Sunday, May 22, 2011

sh!t arne says

Our 3- and 4-year-olds enter kindergarten OK, and they fall further and further behind.
Arne Duncan
Secretary of Education

Arne, there are two major problems with this statement. First, there are no states that have three year olds in kindergarten. Second, many of the so-called 'failing' children in 'failing' schools do NOT "enter kindergarten OK". The majority of children living in impoverished communities enter school several years behind their more affluent peers. The effects of poverty on brain development are well documented.

Your statement exemplifies why it is problematic having non-educators dictating education policy. Simply put, you don't know shit what you are talking about.

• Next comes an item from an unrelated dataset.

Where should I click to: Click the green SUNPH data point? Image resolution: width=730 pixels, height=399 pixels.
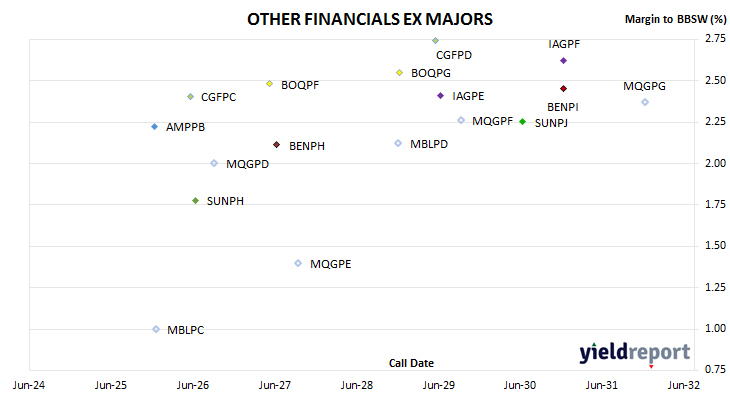(x=196, y=201)
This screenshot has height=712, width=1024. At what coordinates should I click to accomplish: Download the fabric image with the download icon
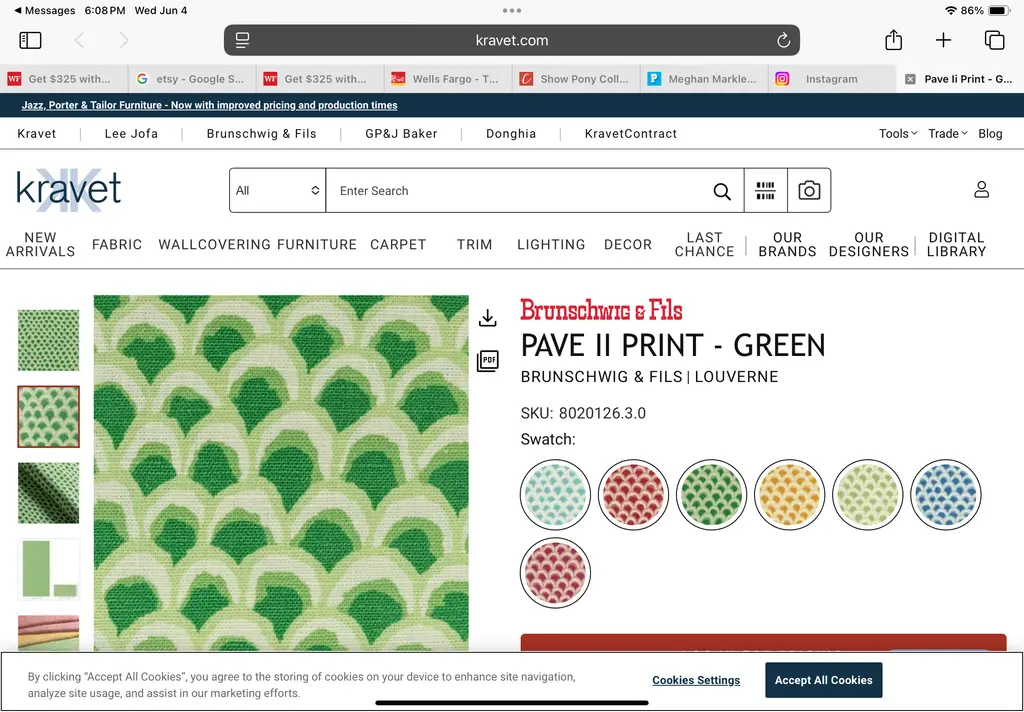[x=488, y=318]
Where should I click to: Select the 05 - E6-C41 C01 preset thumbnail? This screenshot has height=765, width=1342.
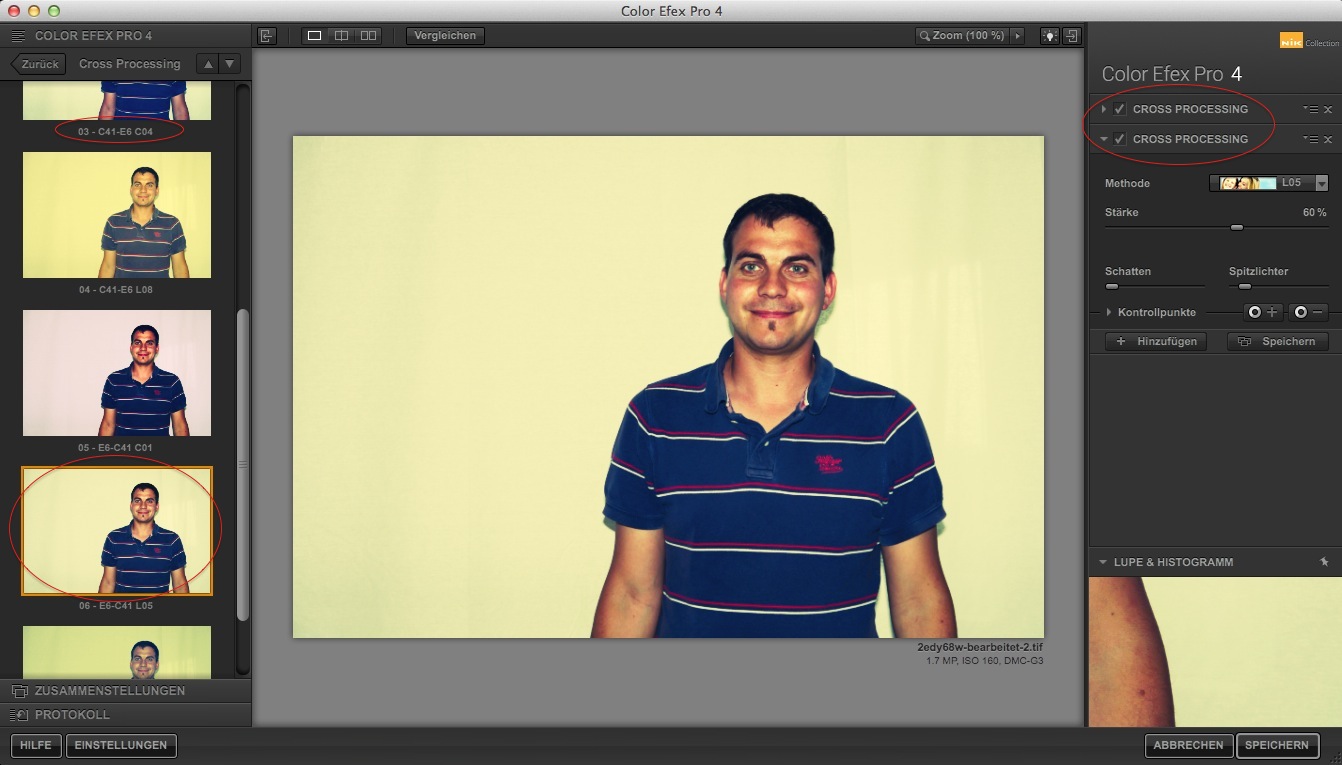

By continuing to ignore the role poverty plays in student achievement, you will never find a solution. By willfully ignoring the educated views of teachers, education scholars, and peer-reviewed research, you will continue to implement policies that will harm our most needy children.

Arne, the education policies you implemented in Chicago failed. Why do you continue to mislead the public and mandate the implementation of those failed strategies across the nation?

Friday, May 13, 2011


The past few weeks have been kind of sucky for public education teachers. The end of the school year is an exhausting yet rewarding time as we finish our year with culminating activities. We know we will miss our current students yet we look forward to what and who next year will bring.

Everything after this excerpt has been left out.